_Assignment_
Output exactly the lines below from the one containing "Instruction: Open the ABOUT page button" to the last line, both included. Omit pictures.

== Input records

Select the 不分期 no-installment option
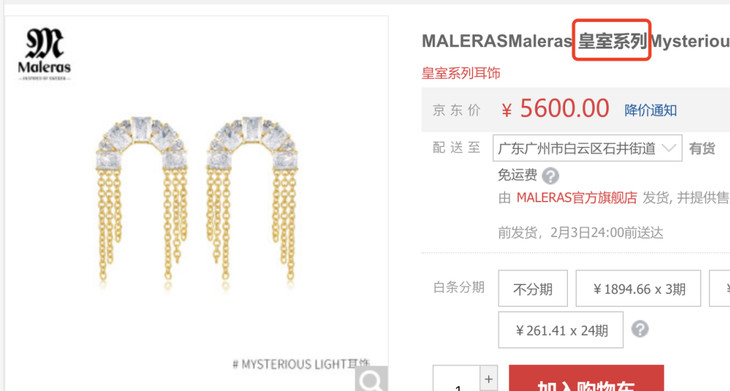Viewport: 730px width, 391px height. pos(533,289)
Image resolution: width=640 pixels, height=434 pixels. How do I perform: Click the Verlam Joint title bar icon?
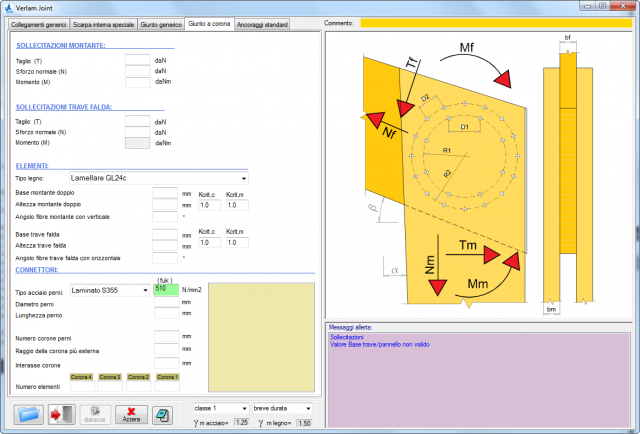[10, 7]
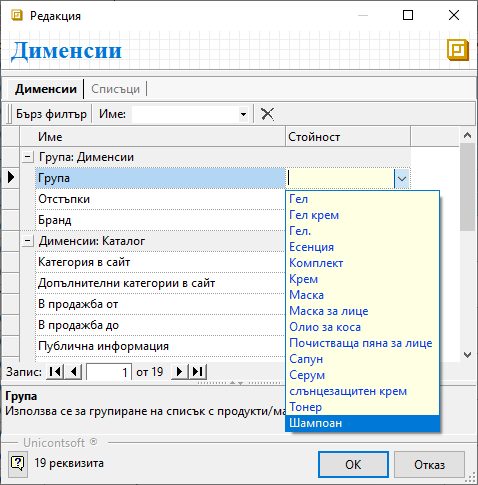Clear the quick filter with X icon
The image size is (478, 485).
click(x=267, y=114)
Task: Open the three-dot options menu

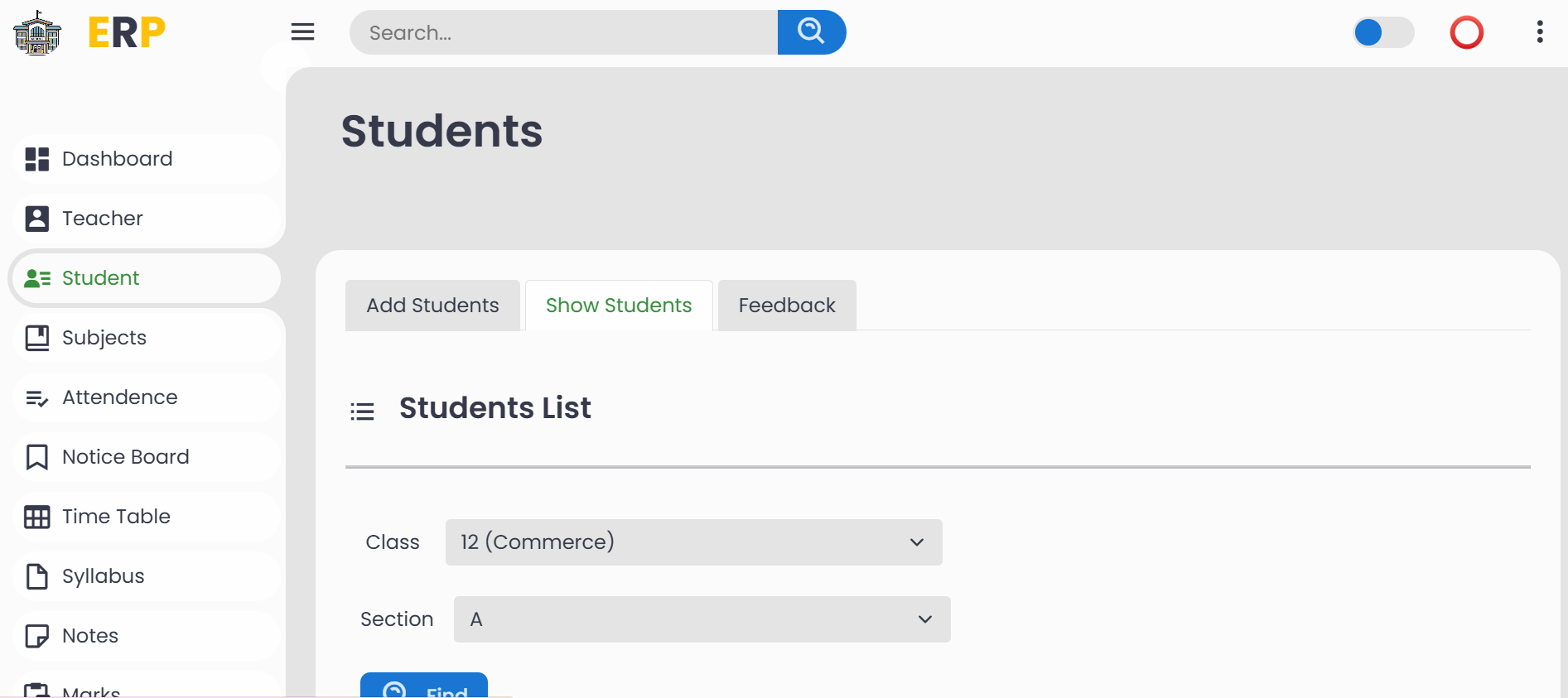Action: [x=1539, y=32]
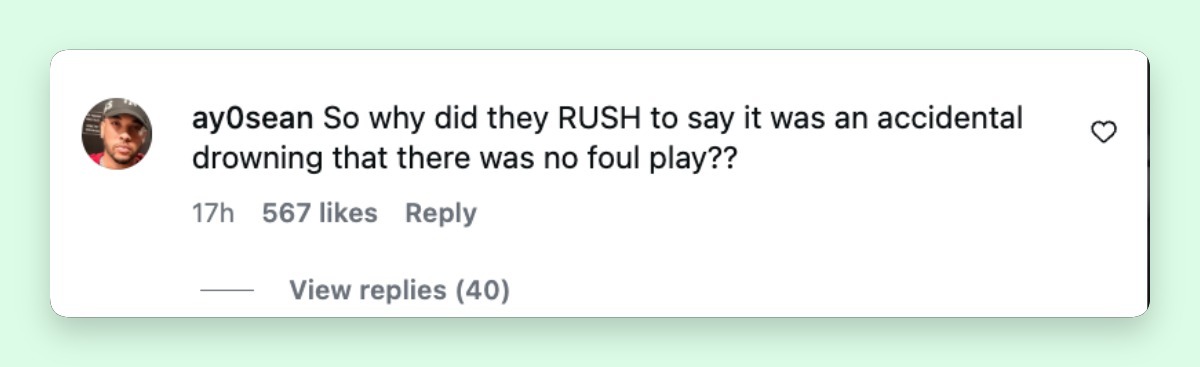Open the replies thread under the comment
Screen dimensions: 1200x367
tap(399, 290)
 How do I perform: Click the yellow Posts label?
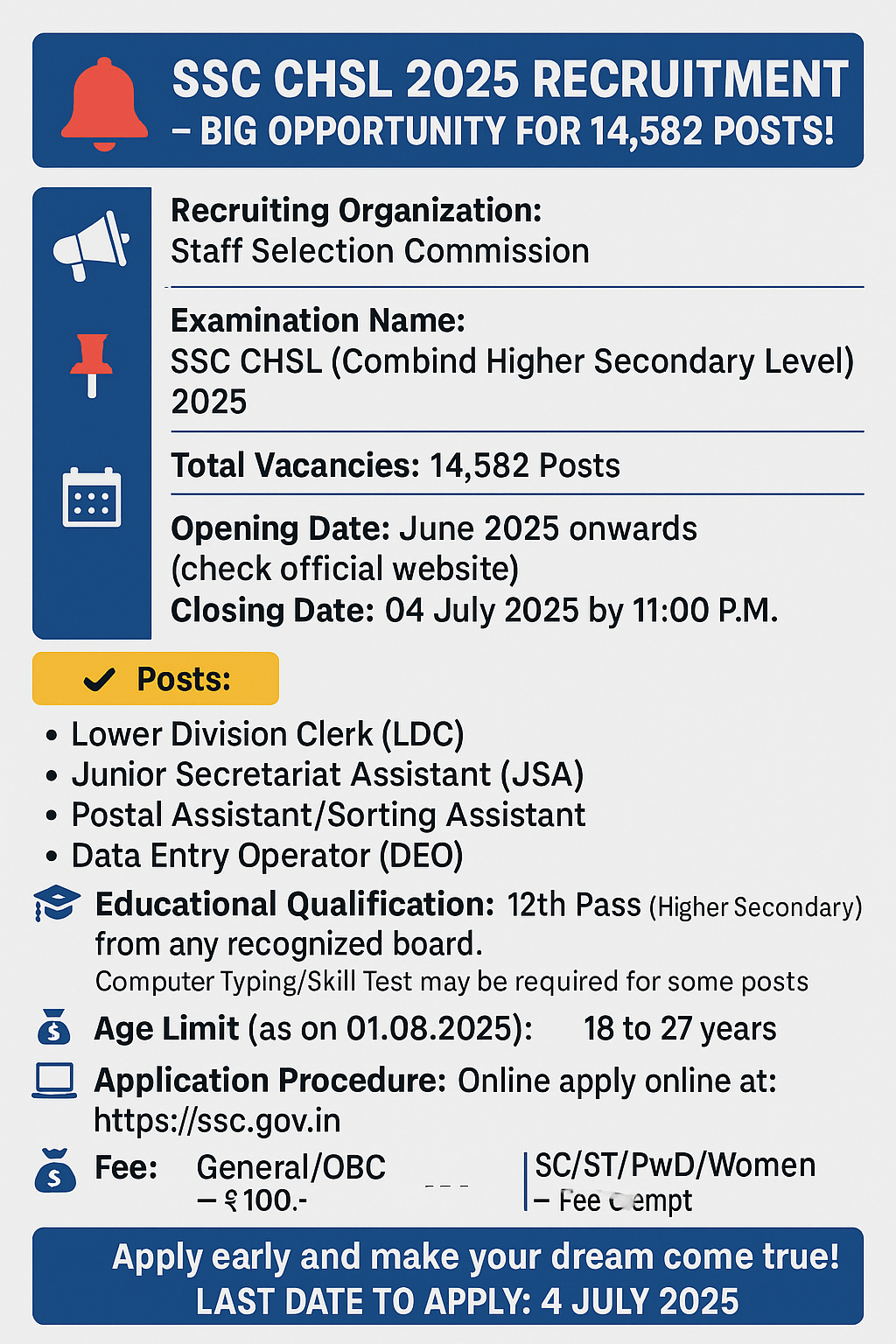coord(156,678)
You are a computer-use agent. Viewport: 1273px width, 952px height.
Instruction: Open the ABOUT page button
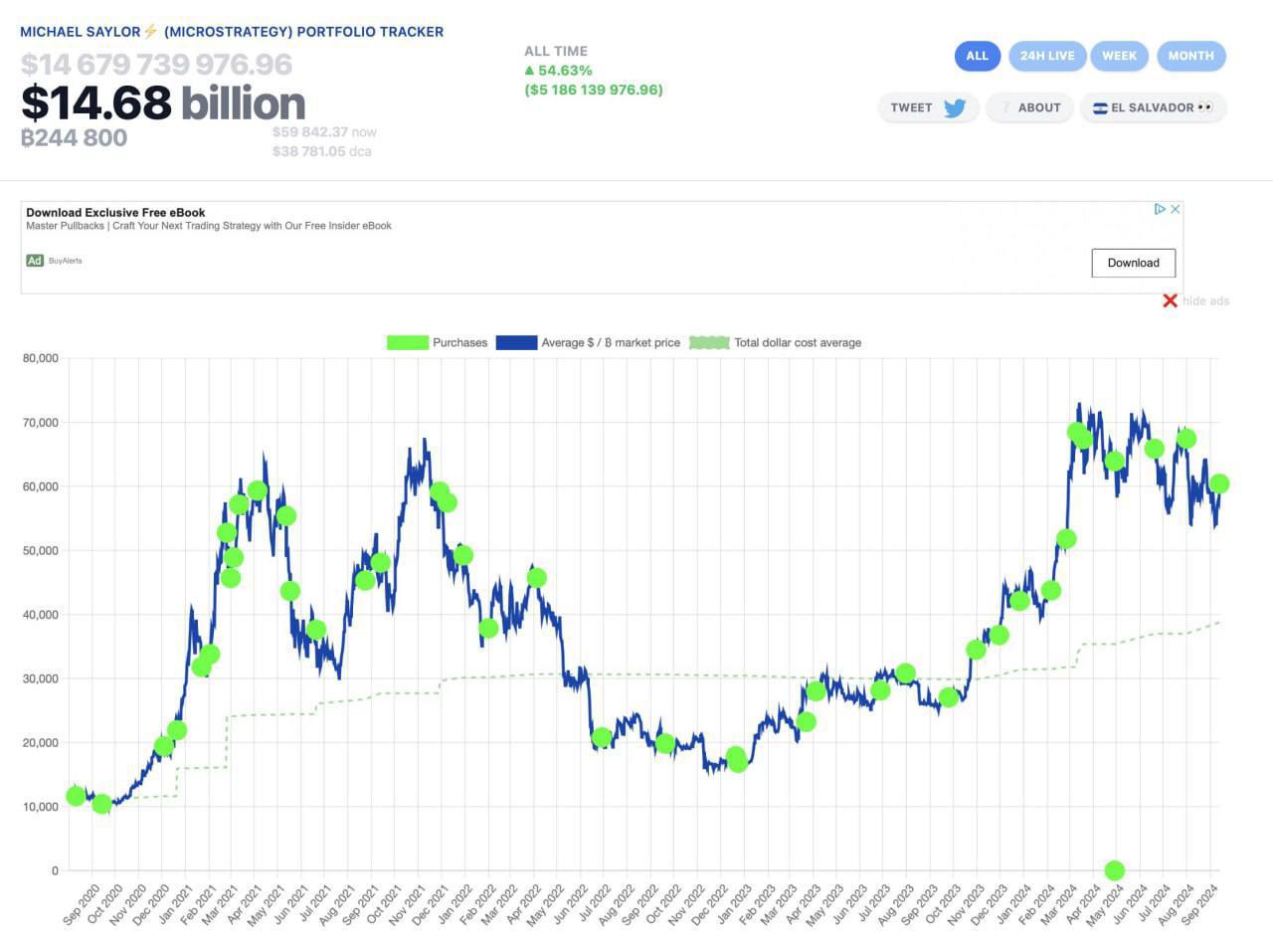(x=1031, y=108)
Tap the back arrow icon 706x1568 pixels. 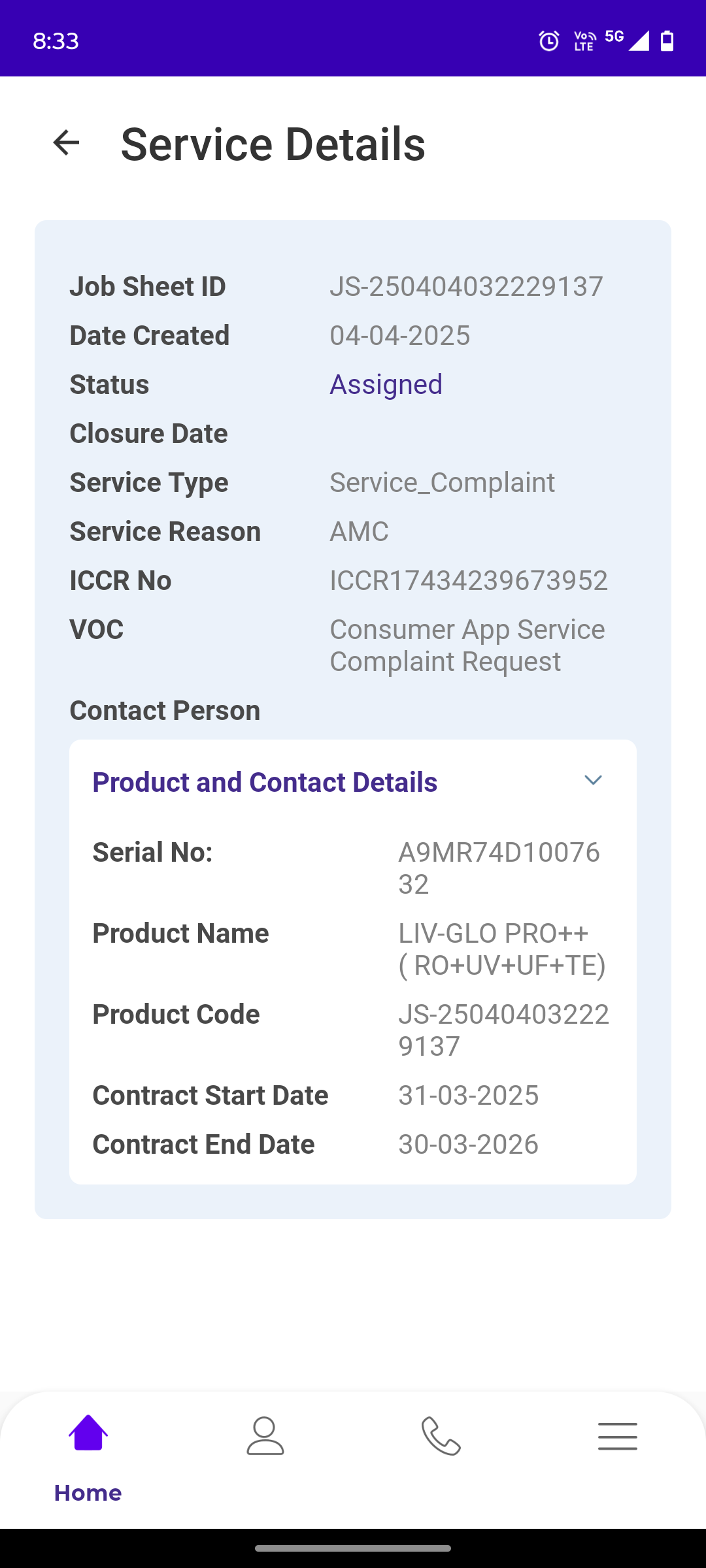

====

_Output below_
Instruction: Open the ABOUT page button
(x=1031, y=108)
Tap the back arrow icon 706x1568 pixels. 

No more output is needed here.